— The input —
==================================================
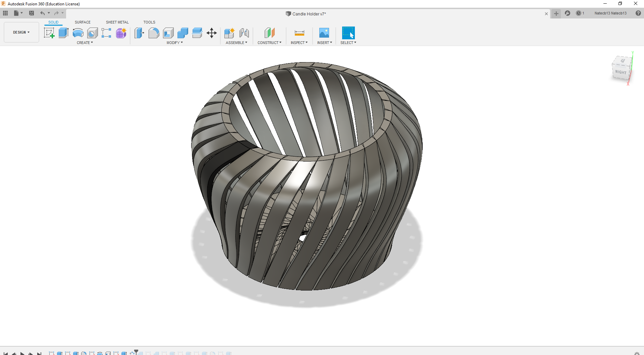Activate the Move/Copy tool
The image size is (644, 355).
point(212,33)

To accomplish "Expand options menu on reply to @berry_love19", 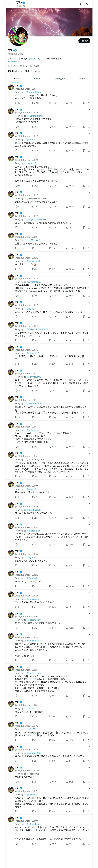I will pos(89,370).
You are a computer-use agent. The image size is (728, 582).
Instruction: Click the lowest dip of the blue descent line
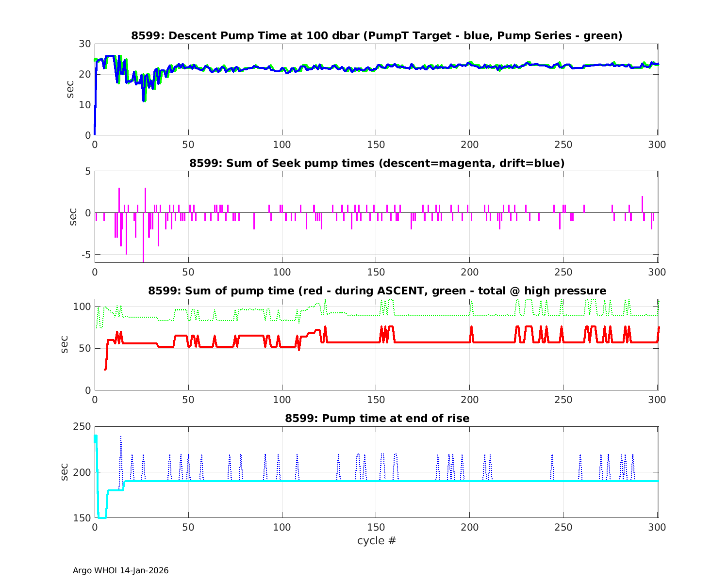[x=144, y=100]
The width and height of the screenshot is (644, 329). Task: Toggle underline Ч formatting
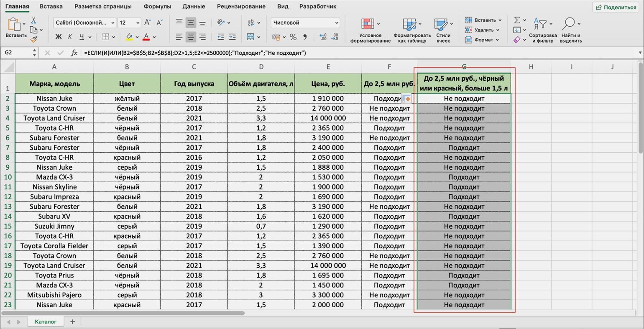coord(82,37)
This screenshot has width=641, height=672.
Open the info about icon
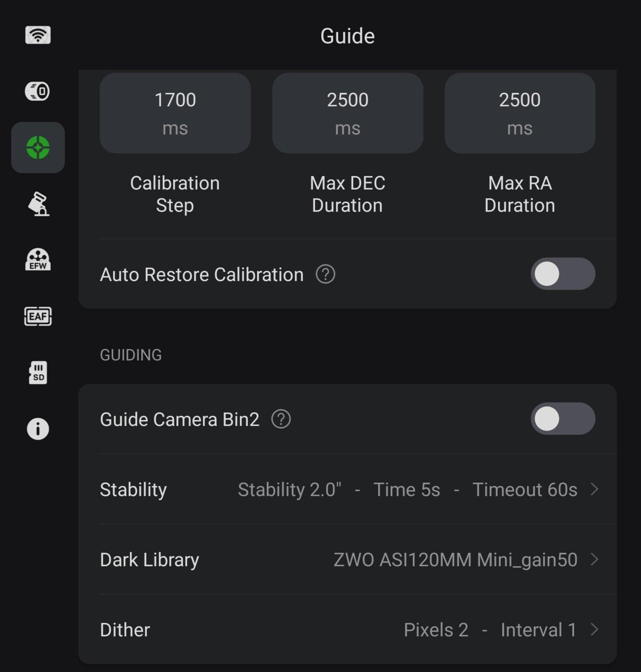[x=38, y=429]
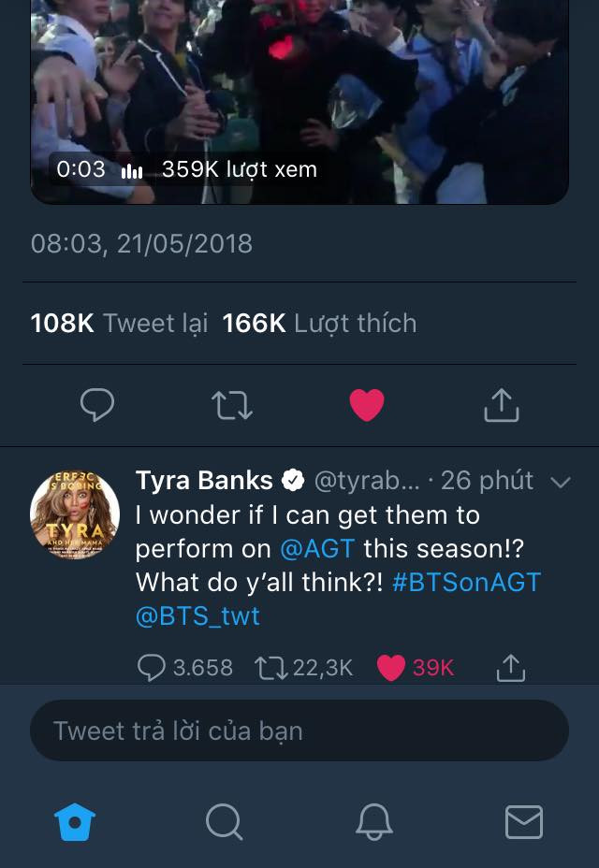Open the Search tab
The image size is (599, 868).
[x=224, y=822]
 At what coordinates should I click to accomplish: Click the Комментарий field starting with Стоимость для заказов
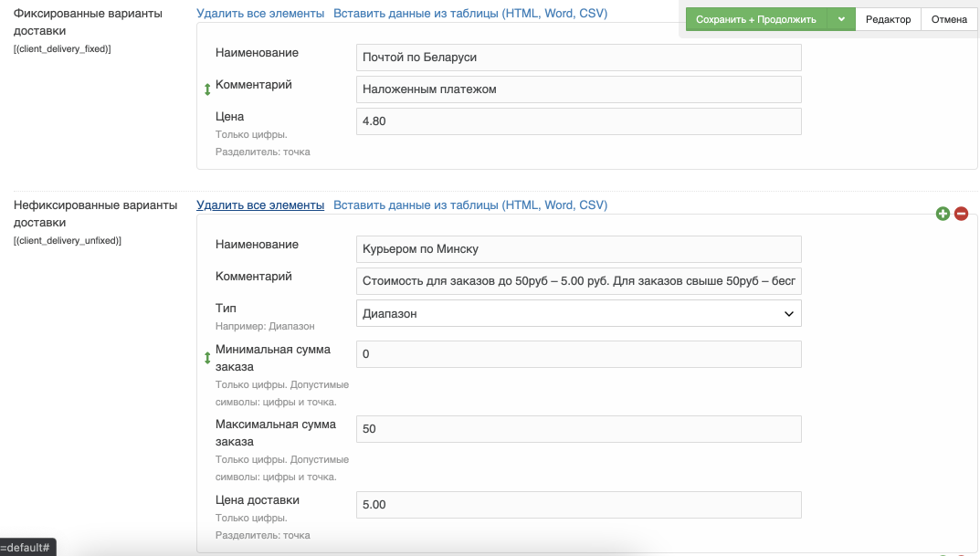pyautogui.click(x=578, y=281)
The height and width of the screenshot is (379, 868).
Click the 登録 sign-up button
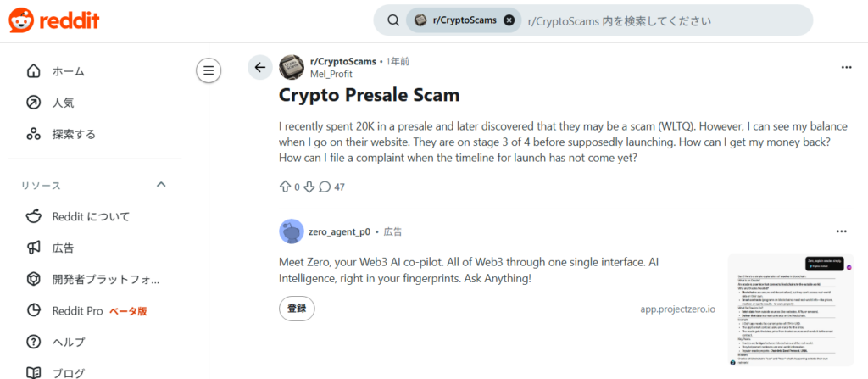(x=297, y=309)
==================================================
Your copy should hold only the lines above from the one containing "This screenshot has width=641, height=672." through the one containing "The height and", exactly as written and free of pictures.

This screenshot has width=641, height=672.
Open the info about icon
[x=38, y=429]
Open the Search tab
The image size is (599, 868).
[x=224, y=822]
 At what coordinates should I click to accomplish: Click the Комментарий field starting with Стоимость для заказов
pyautogui.click(x=578, y=281)
The height and width of the screenshot is (379, 868).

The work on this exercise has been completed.